* _Materials provided_:
— start —

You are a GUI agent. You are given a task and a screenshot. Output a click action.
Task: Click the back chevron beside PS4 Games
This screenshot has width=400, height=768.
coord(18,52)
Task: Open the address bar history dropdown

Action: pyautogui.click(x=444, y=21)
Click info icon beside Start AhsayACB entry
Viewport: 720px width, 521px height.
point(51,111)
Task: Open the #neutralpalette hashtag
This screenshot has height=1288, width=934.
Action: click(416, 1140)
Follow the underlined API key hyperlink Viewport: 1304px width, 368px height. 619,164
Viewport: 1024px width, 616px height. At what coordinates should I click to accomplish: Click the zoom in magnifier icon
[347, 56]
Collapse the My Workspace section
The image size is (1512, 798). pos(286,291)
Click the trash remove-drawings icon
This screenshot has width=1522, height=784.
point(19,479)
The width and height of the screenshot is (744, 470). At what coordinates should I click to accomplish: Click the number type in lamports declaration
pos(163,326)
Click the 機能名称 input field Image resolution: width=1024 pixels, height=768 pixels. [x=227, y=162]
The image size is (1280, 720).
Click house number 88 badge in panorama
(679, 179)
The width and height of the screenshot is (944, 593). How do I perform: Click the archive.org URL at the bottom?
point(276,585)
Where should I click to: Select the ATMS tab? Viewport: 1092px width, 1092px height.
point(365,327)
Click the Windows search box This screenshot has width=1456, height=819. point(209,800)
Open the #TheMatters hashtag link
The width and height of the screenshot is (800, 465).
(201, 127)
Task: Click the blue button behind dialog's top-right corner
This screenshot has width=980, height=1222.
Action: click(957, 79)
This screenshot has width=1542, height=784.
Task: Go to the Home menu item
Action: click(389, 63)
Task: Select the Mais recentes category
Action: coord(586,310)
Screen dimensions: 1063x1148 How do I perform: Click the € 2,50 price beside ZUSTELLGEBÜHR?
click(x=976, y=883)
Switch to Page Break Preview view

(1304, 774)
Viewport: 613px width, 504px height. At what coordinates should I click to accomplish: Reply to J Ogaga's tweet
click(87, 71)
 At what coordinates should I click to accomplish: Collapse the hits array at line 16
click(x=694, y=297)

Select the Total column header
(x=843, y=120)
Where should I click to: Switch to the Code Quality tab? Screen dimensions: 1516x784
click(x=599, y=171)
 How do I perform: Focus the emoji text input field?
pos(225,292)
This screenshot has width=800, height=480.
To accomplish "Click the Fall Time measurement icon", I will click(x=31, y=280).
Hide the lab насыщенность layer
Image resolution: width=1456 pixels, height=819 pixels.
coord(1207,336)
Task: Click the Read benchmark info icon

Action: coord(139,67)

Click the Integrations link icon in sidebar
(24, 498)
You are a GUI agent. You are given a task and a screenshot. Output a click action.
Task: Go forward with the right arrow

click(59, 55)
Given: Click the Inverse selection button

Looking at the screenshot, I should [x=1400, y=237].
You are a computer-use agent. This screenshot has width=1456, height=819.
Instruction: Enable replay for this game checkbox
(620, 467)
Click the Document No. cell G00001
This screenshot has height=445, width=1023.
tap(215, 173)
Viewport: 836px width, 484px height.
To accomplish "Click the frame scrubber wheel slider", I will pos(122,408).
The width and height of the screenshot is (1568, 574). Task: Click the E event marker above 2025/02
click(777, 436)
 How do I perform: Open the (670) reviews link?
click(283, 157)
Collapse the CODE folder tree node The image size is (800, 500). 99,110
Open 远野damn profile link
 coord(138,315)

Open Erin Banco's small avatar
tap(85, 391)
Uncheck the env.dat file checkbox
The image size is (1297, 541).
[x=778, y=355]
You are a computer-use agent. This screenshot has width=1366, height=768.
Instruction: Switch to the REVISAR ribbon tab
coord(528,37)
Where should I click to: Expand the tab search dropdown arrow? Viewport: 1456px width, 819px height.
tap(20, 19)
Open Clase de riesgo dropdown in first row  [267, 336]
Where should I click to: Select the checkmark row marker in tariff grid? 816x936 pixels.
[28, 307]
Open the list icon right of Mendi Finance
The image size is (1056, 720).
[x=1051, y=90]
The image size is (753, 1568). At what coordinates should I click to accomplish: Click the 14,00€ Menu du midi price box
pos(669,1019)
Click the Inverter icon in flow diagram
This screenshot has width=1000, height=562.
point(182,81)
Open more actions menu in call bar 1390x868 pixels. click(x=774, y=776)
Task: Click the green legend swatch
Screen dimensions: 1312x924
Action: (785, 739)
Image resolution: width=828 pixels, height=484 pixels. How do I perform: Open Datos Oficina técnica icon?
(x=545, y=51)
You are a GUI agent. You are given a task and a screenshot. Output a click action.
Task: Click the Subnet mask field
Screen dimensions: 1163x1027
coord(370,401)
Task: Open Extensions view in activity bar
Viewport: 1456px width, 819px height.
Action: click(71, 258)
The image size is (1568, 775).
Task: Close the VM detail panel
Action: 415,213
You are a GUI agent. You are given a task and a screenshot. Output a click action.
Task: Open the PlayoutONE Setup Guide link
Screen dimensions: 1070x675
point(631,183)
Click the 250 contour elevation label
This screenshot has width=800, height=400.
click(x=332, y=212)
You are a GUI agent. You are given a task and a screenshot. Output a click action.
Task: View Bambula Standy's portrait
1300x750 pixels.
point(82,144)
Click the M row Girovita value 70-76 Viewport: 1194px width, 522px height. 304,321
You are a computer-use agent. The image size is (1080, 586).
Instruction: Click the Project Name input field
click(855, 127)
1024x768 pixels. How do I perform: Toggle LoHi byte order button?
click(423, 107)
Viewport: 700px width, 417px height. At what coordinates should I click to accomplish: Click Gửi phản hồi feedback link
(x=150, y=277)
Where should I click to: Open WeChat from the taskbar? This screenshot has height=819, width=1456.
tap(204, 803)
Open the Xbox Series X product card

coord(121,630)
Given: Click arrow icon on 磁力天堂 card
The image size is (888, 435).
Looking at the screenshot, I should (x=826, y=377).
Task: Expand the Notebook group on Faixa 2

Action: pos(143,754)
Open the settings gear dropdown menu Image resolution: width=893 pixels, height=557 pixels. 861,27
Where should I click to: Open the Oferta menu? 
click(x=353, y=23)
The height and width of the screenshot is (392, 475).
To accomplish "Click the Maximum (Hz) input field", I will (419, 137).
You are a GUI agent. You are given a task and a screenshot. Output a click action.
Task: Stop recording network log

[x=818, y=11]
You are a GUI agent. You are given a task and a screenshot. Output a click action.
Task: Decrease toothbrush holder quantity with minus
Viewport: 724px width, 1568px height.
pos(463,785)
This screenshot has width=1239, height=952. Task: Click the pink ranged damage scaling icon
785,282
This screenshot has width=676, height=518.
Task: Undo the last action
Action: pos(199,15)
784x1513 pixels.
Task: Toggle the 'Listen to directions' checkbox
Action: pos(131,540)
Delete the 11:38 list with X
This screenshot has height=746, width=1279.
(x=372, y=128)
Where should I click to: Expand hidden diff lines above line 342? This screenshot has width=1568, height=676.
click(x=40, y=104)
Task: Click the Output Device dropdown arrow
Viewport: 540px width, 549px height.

— end —

* _Set problem_: Identify every line of the records that contains the word "Instruction", and copy each of those lines in full. Case matters.

* _Answer to the problem_:
Instruction: Enable replay for this game checkbox
Instruction: Switch to the REVISAR ribbon tab
Instruction: Click the Project Name input field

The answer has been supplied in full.